> **Stored data**
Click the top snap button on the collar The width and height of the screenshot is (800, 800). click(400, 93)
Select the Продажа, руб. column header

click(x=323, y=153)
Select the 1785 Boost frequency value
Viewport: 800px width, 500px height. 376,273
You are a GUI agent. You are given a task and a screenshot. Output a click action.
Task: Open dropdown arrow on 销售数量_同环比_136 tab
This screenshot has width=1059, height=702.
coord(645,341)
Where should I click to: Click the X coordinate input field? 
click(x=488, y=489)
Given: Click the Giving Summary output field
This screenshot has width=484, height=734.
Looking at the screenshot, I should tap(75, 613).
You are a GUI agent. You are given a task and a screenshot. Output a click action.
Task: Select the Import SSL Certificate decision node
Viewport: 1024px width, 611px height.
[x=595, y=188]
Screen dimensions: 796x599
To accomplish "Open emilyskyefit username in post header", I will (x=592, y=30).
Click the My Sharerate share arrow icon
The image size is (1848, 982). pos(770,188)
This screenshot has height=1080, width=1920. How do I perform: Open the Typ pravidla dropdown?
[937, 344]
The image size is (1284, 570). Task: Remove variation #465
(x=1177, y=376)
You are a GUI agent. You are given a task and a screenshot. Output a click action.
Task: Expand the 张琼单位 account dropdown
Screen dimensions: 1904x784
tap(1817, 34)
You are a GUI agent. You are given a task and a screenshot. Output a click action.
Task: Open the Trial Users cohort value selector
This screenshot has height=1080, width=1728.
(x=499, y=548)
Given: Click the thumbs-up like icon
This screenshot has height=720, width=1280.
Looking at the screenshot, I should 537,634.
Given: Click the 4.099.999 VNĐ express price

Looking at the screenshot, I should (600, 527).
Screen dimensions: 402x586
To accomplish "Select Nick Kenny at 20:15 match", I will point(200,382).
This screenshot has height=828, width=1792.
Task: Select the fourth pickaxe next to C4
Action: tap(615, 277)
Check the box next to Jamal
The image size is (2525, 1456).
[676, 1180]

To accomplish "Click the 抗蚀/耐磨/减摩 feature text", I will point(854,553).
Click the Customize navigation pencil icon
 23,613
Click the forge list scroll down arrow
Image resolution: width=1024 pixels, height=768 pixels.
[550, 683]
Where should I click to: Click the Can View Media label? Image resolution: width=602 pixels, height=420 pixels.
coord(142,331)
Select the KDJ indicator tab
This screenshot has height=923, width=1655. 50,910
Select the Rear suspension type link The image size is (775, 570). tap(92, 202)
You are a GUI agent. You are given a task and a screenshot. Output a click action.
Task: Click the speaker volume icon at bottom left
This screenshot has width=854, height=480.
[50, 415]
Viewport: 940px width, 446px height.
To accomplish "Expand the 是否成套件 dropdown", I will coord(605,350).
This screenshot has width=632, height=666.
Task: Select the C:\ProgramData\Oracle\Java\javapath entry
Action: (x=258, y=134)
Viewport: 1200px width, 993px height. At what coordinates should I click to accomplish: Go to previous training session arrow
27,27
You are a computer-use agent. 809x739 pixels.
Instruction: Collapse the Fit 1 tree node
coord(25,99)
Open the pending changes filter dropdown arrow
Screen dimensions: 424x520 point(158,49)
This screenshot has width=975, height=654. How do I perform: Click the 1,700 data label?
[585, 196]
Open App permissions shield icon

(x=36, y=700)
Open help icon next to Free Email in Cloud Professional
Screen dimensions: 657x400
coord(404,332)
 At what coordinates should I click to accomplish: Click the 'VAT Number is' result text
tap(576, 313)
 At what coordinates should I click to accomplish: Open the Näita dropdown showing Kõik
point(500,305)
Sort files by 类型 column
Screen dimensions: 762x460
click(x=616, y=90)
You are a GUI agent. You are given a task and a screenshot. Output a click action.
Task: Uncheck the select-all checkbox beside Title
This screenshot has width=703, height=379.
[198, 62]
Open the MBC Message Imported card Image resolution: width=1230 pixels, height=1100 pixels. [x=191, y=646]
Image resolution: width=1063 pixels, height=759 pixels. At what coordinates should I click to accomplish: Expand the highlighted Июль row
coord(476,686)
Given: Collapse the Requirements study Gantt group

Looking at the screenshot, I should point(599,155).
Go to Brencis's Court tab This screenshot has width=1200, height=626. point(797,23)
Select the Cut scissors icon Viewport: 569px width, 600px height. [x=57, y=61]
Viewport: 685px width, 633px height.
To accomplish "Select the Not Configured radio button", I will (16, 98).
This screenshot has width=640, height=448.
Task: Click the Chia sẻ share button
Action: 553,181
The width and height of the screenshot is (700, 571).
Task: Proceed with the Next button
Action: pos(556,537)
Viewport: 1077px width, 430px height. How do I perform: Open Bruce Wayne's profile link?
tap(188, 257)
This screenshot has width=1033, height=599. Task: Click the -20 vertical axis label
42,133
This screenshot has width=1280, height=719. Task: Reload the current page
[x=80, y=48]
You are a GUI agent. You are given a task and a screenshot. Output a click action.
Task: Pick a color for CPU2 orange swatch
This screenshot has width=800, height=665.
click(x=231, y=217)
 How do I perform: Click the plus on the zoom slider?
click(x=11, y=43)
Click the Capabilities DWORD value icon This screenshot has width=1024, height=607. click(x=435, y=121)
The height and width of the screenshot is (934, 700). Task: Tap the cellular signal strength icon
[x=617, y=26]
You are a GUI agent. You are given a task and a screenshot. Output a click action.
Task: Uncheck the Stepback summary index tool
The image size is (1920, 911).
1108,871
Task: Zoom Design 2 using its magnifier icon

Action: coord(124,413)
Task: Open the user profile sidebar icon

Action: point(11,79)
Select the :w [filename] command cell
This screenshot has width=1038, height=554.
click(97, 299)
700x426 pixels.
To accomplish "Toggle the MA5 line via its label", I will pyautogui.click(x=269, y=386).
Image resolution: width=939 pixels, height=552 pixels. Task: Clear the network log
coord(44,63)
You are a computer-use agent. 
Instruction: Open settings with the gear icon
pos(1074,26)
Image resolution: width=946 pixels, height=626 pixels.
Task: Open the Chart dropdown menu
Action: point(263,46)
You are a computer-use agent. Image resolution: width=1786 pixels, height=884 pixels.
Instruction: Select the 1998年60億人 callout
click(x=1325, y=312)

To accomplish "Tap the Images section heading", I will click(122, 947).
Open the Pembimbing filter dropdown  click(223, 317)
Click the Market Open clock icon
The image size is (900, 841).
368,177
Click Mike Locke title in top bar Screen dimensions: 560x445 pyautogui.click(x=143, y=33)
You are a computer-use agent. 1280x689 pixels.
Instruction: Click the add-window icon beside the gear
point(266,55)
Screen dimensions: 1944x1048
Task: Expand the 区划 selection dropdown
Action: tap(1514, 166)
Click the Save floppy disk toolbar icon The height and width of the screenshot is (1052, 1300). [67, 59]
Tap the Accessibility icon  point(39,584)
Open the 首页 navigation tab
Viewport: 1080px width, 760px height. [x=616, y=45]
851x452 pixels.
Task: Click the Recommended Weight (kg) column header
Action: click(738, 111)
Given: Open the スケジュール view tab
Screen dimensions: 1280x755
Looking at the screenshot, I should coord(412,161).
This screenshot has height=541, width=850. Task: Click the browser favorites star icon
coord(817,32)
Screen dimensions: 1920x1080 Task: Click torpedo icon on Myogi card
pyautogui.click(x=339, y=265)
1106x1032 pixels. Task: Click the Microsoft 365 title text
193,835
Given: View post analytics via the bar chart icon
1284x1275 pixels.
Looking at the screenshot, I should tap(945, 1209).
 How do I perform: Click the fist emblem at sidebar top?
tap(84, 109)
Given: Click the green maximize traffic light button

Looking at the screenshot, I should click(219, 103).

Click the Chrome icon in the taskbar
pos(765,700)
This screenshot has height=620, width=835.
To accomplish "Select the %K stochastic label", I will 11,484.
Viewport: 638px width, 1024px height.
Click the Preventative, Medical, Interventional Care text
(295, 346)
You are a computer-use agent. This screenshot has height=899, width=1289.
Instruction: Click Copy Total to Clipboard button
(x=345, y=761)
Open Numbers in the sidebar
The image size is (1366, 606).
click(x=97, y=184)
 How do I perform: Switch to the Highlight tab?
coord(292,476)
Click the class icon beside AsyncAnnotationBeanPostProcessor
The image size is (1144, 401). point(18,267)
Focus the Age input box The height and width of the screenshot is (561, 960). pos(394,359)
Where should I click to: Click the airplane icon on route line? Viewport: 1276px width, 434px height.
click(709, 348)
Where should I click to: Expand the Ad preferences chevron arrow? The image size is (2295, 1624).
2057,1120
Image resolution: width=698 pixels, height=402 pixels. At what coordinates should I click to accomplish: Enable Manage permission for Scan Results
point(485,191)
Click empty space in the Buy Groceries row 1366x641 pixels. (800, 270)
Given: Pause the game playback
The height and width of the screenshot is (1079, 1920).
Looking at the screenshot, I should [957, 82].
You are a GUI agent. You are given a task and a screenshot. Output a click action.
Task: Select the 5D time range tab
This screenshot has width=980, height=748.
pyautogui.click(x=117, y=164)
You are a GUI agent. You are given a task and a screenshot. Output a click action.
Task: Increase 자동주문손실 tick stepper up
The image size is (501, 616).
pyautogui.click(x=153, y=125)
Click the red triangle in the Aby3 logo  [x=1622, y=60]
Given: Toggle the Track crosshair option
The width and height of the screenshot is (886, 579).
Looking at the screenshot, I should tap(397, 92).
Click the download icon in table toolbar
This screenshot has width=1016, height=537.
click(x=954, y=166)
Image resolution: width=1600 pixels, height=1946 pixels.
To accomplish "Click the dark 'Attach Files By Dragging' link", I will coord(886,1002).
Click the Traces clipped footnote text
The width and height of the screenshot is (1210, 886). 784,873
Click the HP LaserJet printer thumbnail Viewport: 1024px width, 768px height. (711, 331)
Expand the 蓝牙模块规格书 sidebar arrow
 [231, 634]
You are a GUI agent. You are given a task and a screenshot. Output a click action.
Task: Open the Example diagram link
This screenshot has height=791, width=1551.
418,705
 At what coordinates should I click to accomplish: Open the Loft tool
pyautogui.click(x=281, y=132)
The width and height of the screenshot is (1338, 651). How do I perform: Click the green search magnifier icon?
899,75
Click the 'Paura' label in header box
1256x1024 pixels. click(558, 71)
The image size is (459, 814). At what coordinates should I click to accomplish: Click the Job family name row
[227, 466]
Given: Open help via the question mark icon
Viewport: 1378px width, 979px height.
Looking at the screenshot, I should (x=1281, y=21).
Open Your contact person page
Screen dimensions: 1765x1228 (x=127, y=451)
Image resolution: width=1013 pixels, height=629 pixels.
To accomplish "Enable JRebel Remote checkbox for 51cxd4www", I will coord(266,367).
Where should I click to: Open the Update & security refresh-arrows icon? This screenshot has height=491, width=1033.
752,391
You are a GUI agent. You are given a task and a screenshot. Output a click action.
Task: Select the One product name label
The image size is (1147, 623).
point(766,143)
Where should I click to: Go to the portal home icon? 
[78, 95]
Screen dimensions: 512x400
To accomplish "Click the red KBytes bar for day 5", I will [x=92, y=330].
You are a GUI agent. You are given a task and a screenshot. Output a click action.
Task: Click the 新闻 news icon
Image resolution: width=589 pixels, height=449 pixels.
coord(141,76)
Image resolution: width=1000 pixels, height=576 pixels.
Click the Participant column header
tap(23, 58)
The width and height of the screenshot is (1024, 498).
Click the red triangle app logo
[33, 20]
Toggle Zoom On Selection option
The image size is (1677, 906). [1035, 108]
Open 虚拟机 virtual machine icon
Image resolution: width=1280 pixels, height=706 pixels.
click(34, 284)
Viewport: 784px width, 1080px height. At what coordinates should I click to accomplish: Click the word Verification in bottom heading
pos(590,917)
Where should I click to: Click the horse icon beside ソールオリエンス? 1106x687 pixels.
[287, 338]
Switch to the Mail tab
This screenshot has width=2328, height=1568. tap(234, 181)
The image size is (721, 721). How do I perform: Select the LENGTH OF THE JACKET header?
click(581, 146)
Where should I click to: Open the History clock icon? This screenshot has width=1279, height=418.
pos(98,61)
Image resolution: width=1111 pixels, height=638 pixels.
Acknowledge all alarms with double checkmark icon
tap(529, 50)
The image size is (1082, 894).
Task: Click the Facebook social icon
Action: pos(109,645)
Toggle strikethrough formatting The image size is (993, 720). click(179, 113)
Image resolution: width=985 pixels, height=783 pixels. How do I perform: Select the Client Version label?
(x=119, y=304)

> **WHAT YOU ARE ASKED TO DO**
In the data above, find the line that contains "Screen dimensions: 796x599", then reproduce exactly every line from the first line through that line.

> **RESULT OF THE TASK**
Click the top snap button on the collar The width and height of the screenshot is (800, 800). click(400, 93)
Select the Продажа, руб. column header

click(x=323, y=153)
Select the 1785 Boost frequency value
Viewport: 800px width, 500px height. 376,273
You are a GUI agent. You are given a task and a screenshot. Output a click action.
Task: Open dropdown arrow on 销售数量_同环比_136 tab
This screenshot has width=1059, height=702.
coord(645,341)
Where should I click to: Click the X coordinate input field? 
click(x=488, y=489)
Given: Click the Giving Summary output field
This screenshot has width=484, height=734.
Looking at the screenshot, I should tap(75, 613).
You are a GUI agent. You are given a task and a screenshot. Output a click action.
Task: Select the Import SSL Certificate decision node
Viewport: 1024px width, 611px height.
[x=595, y=188]
Screen dimensions: 796x599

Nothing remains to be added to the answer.